10 octobre 2009
Mal tiempo, David Fauquemberg, Fayard
LES PERDANTS MAGNIFIQUES
Une belle histoire d'hommes. Le face à face de deux boxeurs: l'un Français, "honnête mais digne", un bon boxeur mais sans l'étincelle de génie, l'autre Cubain, LE boxeur né, un talent à l'état pur, mais peut-être pas une machine à gagner pour autant.

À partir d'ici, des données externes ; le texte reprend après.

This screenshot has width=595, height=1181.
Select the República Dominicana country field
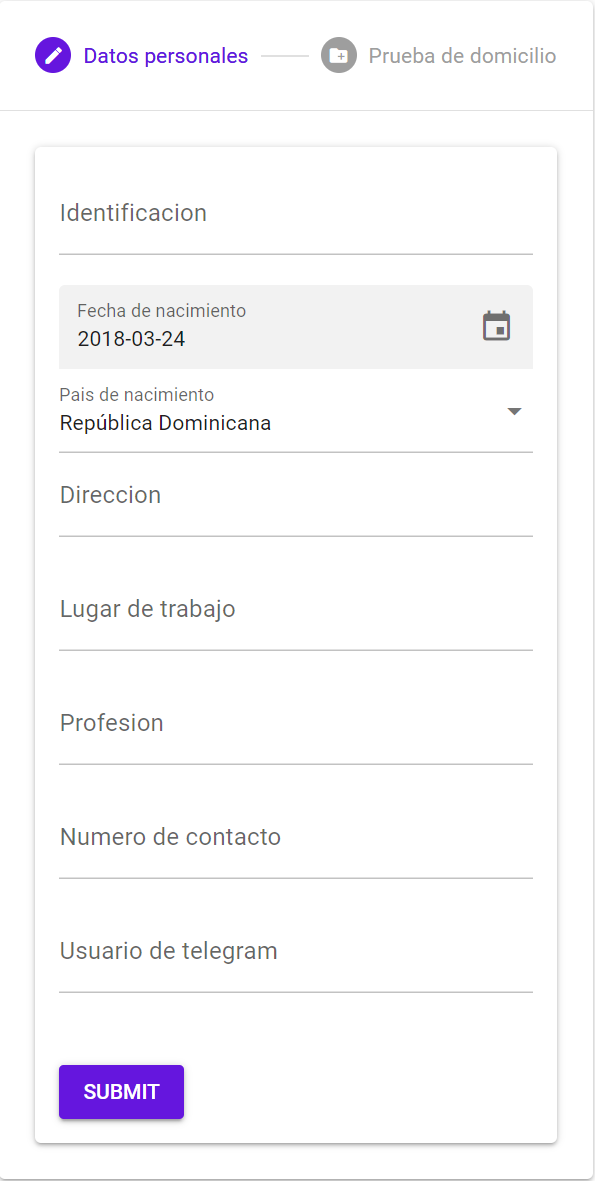(296, 414)
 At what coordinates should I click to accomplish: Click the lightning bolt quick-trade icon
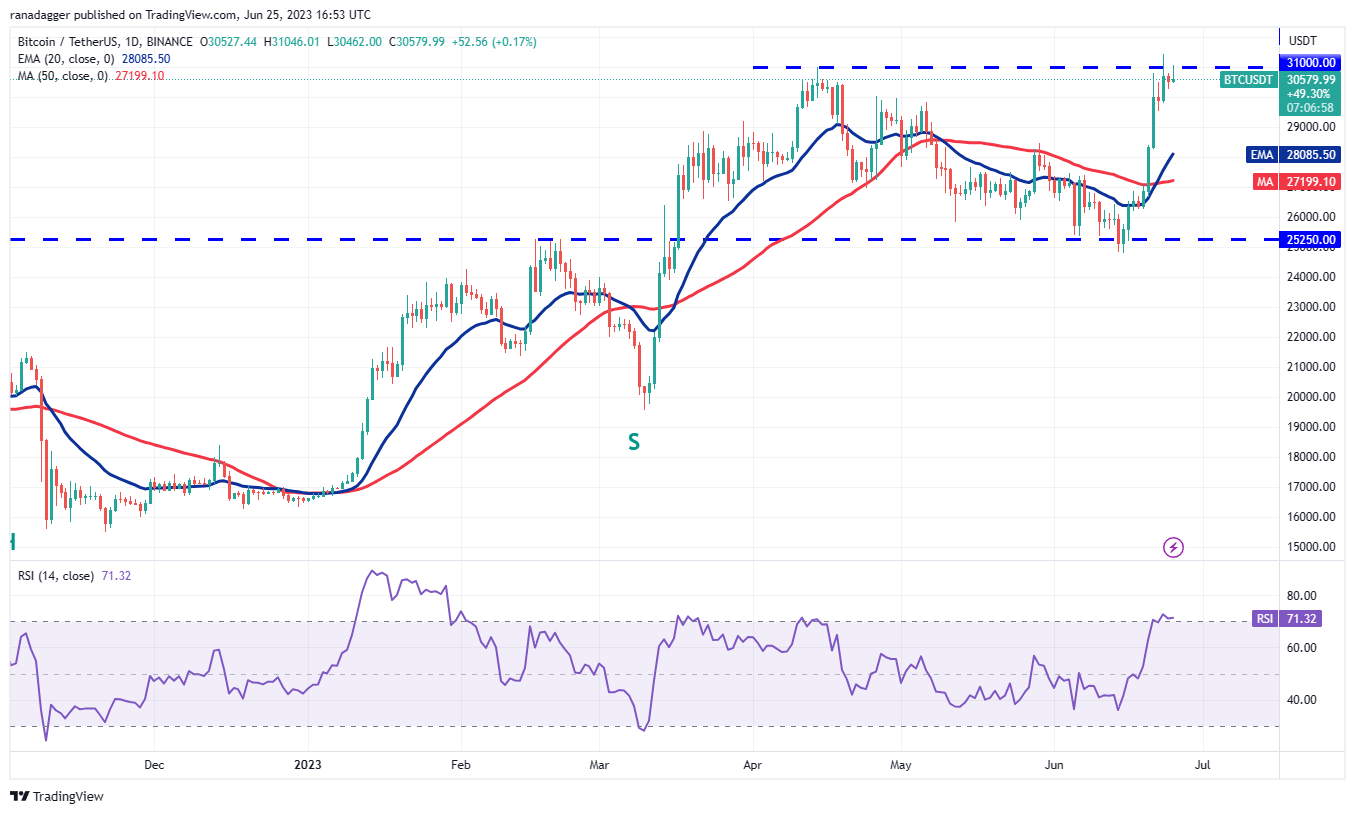pyautogui.click(x=1174, y=547)
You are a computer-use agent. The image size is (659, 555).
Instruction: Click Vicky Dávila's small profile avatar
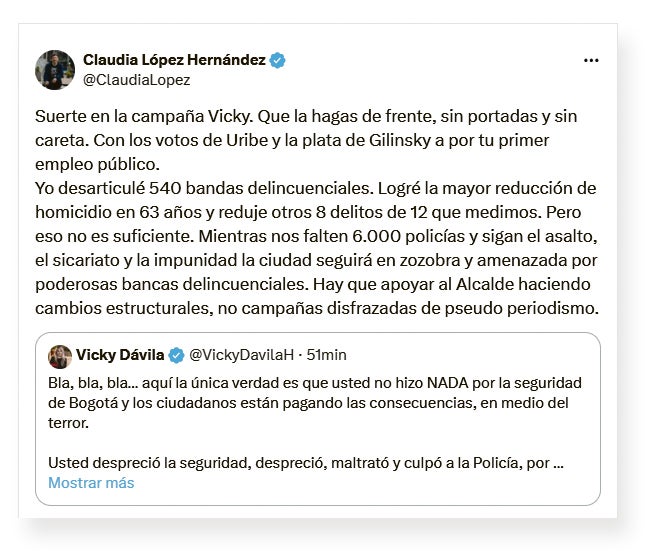tap(59, 357)
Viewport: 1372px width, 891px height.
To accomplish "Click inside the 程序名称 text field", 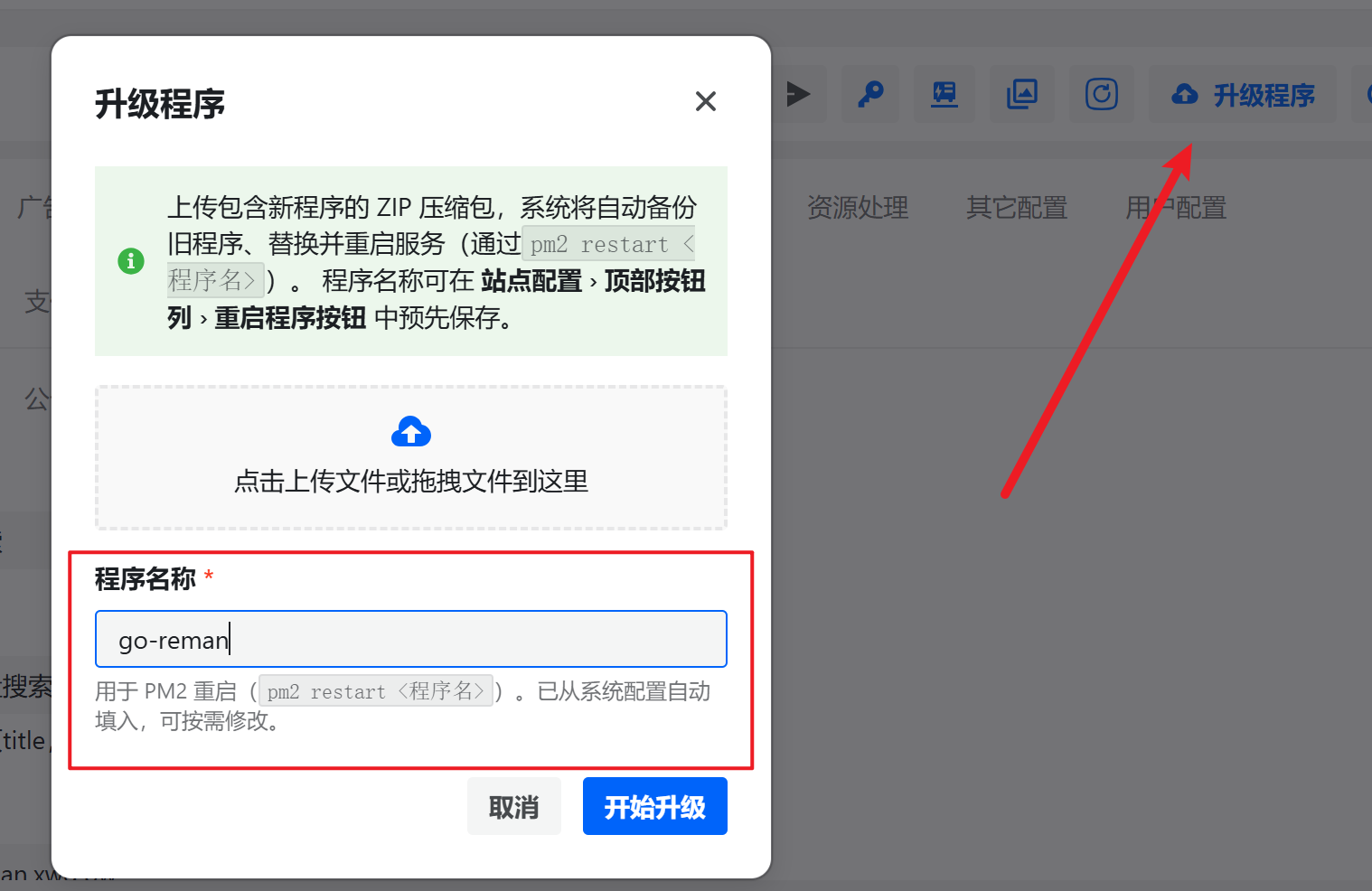I will (410, 639).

Le Français est fasciné par ce phénomène, né pour boxer, qui le renvoie à sa condition de boxeur mais aussi d'homme tout simplement.
Fauquemberg écrit ce roman comme un récit de voyage (on ne change pas les bonnes habitudes cf Nullabor) où l'on découvre d'ailleurs un Cuba très réaliste, et comme un voyage aussi au coeur du parcours de ces deux hommes jusqu'à la scène de boxe finale, ultime, magnifique qui clôt ce roman et l'ouvre sur d'autres possibles.
18 mai 2009
Texas, Marijuana et autres saveurs, Terry Southern, Gallmeister
Terry Southern, inconnu en France, est un des chantres de la beat-generation et de la contre-culture américaine des années 60. Surtout connu pour ses scénarios (Easy Rider, Dr Folamour), il est aussi un reporter "gonzo" et un grand écrivain.
En témoigne ce recueil de nouvelles dont la variété de tons et de styles et de propos ne manquera pas de vous surprendre: on passe des récits rudes et poignants du sud texan aux délires psychédéliques (divers et variés), du milieu du jazz à des pièces de théâtre mettant en scène Freud et Kafka, d'histoires hilarantes ou belles à un témoignage "tel quel" sur le débarquement de la Baie des Cochons, etc..
Ce n'est pas un bouquin pour le quel j'ai eu un coup de foudre immédiat, mais que j'ai aimé au fur et à mesure de la lecture et maintenant, rien qu'à relire les titres de ses nouvelles, je me rend compte de la richesse et de l'ampleur de cet écrivain...ça y est, je suis accro, j'ai envie de lire autre chose de lui!!!
P.S.: moi aussi je suis contre la poupée la Petite Cathy qui m'a fait mourir de rire ainsi que mes collègues libraires..
26 juillet 2008
Train de nuit pour Lisbonne, Pascal Mercier, 10/18
UNE OEUVRE MAGNIFIQUE
C'est fou comme un seul événement peut bouleverser toute une vie:
Un sérieux professeur suisse de langues anciennes, à la vie millimétrée, trouve un matin une jeune femme sur le point de sauter d'un pont. Il réussit à la convaincre de ne pas le faire, ne sait rien d'elle à part qu'elle est portugaise.
"portuguès"...ce simple mot est comme un sésame. Il l'intrigue et l'entraîne dans une librairie à la recherche d'un livre écrit dans cette langue. Le libraire lui met entre les mains un livre dont les quelques phrases lues résonnent en lui de façon intime: "Sur mille expériences que nous faisons, nous en exprimons tout au plus une par le langage. Parmi toutes ces expériences muettes sont cachées celles qui donnent secrètement à notre vie sa forme, sa couleur et sa mélodie".
Contre toute attente, il prend le premier train pour Lisbonne à la recherche de cet homme, Amadeu de Prado, capable d'écrire avec une telle profondeur, de le toucher si intimement, " un orfèvre des mots, dont la passion la plus profonde avait été d'arracher à leur mutisme les expériences silencieuses de la vie humaine." Commence alors un long itinéraire à travers les dédales de la ville, de la vie et de l'esprit de cet homme, réunissant les témoignages des gens qui l'ont connus, entrecoupés de pages entières écrite par Amadeu. De ces morceaux épars, il recrée le puzzle d'un homme (son apprentissage, ses choix, ses désirs, ses réussites et ses échecs) et se redécouvre lui-même, remettant sur la balance ses propres choix, sa propre vie.
C'est un roman assez ardu au premier abord, j'avoue m'y être mise à deux fois car il est tellement intense qu'il demande une grande "disponibilité d'esprit". Mais je vous promet qu'une fois qu'on y est entré, on ne peut plus le quitter. J'ai vécu des moments de lecture intense grâce à ce livre et les questionnements existentiels qu'il soulève chez les personnages résonnent aussi chez le lecteur et continuent bien au-delà du temps de la lecture.